_How to complete this task_
The line containing "768x1024 pixels." marks the end; copy exactly all lines from the start of the material up to and including it.

(Supplied data Opens)

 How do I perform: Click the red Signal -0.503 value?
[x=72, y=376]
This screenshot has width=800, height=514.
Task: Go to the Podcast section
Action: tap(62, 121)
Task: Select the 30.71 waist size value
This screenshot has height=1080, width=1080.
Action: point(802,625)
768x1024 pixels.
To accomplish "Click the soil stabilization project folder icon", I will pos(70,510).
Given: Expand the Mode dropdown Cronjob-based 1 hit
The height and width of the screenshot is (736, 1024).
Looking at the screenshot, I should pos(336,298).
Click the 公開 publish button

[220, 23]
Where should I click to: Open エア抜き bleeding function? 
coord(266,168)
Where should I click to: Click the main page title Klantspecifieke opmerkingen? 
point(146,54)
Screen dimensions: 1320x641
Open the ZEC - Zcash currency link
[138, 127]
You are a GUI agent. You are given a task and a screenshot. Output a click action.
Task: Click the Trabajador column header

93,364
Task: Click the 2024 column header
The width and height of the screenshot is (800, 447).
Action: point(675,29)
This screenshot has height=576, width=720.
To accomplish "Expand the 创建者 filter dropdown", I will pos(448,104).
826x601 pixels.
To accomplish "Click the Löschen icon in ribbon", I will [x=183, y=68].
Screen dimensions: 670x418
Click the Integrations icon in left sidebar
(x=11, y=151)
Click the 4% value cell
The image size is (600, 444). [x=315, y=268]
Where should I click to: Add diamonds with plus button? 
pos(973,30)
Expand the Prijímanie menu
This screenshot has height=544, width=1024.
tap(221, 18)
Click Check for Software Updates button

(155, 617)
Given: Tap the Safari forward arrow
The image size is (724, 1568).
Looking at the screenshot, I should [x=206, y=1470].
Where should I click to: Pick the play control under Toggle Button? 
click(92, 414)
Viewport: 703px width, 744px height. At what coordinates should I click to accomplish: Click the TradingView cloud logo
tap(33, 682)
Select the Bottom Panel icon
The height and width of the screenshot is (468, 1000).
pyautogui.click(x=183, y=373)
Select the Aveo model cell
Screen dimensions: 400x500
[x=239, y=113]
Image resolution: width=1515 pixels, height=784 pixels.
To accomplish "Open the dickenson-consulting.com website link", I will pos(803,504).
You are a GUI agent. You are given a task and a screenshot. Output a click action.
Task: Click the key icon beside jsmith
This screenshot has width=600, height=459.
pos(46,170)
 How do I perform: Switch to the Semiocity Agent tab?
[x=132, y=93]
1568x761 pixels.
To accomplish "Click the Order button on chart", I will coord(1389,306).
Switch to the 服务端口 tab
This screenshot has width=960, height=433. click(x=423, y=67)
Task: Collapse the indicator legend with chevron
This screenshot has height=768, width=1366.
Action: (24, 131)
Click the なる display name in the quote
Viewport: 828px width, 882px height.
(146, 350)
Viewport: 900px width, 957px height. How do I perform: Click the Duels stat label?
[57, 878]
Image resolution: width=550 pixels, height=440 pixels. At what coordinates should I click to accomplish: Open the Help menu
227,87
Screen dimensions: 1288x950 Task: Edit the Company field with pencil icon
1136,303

(Supplied data Closes)

_Answer_
 How do I perform: Click the red Signal -0.503 value?
[x=72, y=376]
This screenshot has width=800, height=514.
Task: Go to the Podcast section
Action: tap(62, 121)
Task: Select the 30.71 waist size value
This screenshot has height=1080, width=1080.
Action: point(802,625)
768x1024 pixels.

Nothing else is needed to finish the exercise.